Treasurer Dominic Perrottet and Minister for Planning and Public Spaces Rob Stokes has finalised changes to planning and tax policies.
“We’ve levelled the playing field so build-to-rent developments will see similar overall amounts of State tax as comparable build-to-sell developments,” Treasurer Perrottet said.
“To encourage more build-to-rent housing there will be a discount equivalent to at least a 50% reduction on land tax and an exemption from foreign investor surcharges for eligible build-to-rent developments until 2040.
“We’re leading the way in Australia when it comes to build-to-rent housing, making it easier for more people to have access to housing that suits their needs.
“We would welcome support from the Federal Government to supplement these vital reforms through their own policies,” he added.
Minister Stokes said it was crucial to remove barriers and allow the build-to-rent market to grow, supporting jobs and ensuring more people had access to a variety of housing options.
“As our housing system evolves to better meet the needs of NSW households and families, it’s critical our planning system is responsive and flexible to new development models.
“For too long our housing market has ridden the boom and bust cycle, and build-to-rent housing can offer longer term certainty for renters and investors alike,”
“These changes are a critical step in our plan to simplify the planning system to support investment and growth in the wake of the pandemic.” Stokes said.
To be eligible for the tax concessions, a build-to-rent property must meet criteria set out in legislation and in the NSW Treasurer’s Guidelines, which can be downloaded by clicking on this link.
As part of the guidelines, eligible build-to-rent properties must offer tenants a range of lease term choices, including a genuine option to enter into a fixed term lease of at least three years.
Eligibility criteria for the tax concessions include that a property has at least 50 dwellings used specifically for the purposes of build-to-rent, is held under unified ownership and is not subdivided in the first 15 years of receiving the concessions.
The guidelines will support the Chief Commissioner of State Revenue in determining eligible build-to-rent developments.
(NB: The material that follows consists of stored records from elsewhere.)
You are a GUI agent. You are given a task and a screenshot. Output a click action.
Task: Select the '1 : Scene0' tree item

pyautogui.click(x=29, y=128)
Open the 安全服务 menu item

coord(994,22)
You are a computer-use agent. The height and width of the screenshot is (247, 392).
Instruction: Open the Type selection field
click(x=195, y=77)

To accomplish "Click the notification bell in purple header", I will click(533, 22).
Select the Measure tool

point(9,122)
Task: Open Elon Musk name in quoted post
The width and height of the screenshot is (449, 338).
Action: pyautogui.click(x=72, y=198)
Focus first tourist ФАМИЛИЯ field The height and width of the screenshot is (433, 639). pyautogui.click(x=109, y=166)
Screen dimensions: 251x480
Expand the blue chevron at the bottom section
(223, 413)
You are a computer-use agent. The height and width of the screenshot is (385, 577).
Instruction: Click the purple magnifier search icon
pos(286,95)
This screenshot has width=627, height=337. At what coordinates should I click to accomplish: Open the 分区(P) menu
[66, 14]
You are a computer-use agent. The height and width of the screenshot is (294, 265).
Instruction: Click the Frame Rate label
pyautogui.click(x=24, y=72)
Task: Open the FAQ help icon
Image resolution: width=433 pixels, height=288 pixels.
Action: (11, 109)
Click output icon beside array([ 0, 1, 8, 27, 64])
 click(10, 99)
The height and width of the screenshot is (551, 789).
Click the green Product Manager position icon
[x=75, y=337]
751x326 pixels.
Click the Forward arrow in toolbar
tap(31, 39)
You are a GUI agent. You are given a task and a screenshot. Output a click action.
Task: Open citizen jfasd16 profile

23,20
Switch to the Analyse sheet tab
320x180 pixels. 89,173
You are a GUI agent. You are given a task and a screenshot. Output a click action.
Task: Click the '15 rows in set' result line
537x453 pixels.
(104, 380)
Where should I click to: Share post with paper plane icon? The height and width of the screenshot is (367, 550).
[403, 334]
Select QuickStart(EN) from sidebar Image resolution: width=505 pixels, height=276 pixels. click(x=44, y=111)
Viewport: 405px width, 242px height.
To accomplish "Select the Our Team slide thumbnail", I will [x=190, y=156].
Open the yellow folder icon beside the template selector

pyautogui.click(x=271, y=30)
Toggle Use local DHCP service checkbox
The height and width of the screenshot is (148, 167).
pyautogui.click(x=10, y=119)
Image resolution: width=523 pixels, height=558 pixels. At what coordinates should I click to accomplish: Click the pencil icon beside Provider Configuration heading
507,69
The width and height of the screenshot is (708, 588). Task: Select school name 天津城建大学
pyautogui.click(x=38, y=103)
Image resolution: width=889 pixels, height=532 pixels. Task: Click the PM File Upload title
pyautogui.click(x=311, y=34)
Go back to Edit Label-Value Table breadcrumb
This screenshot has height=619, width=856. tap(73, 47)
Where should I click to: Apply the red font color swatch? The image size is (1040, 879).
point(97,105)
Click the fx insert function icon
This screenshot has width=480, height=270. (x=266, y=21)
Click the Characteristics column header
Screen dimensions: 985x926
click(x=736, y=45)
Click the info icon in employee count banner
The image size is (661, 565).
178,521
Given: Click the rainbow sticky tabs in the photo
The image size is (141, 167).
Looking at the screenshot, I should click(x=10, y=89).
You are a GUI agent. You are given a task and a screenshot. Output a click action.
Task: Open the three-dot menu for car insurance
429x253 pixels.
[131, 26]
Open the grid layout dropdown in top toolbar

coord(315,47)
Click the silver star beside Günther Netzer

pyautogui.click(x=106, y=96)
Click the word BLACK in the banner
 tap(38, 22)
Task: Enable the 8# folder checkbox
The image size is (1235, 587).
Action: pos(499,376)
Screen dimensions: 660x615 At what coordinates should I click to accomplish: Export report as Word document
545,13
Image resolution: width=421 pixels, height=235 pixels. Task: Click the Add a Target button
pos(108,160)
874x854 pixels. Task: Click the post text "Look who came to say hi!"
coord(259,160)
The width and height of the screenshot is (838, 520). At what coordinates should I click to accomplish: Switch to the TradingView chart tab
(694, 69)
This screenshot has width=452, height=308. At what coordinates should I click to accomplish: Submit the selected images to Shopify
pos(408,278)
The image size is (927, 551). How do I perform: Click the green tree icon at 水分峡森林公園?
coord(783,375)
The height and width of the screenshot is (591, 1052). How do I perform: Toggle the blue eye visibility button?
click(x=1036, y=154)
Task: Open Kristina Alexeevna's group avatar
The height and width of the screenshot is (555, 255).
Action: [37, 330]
The build-to-rent planning changes are effective immediately and will be included in the new consolidated Housing State Environmental Planning Policy (SEPP), which will be finalised in the coming months.
NSW is the latest jurisdiction to offer incentives for build to rent developments, including for foreign investors.
It comes as international investors are increasingly showing greater appetite for the asset class in Australia with global investment manager Greystar Real Estate Partners raising $1.3 billion from European investors to development build to rent housing in Australia.
Greystar and its partners plan to deliver over 5,000 new homes and have already commenced on two projects to deliver 1,300 rental properties.
Eight weeks ago Canadian giant Oxford Properties also announced its first project, a $450 million Melbourne development in Footscray after the Victorian government announced it would slash land tax by 50% for build to rent.
In Queensland the asset is also gathering pace with build to rent forming part of the government’s $1.8 billion Queensland Housing Strategy, which aims to deliver 1,034 new affordable homes and 4,522 new social homes across the state.
According to a report by Allens and Urbis, the asset class could contribute $2.9 billion each year to the construction sector.
Last week listed property group Mirvac revealed its intention to develop more build to rent housing after its first property, LIV Indigo, was strongly embraced. The group’s portfolio is growing with five sites with an estimated end value of $1.6 billion.
But it is not just local and offshore property groups interested in the sector, Australia’s superannuation funds are also keen with $125 billion First State Super saying it would like to invest in Australian build to rent housing, but said in August last year current tax policies are a barrier and preventing this new asset class from growing.
“Build-to-rent is popular overseas in countries like the Unites States, but is still in its early stages in Australia. As a major investor in affordable housing First State Super wants to expand our investments in this sector and see the barriers removed to make way for the market to grow,” chief investment officer Damian Graham said.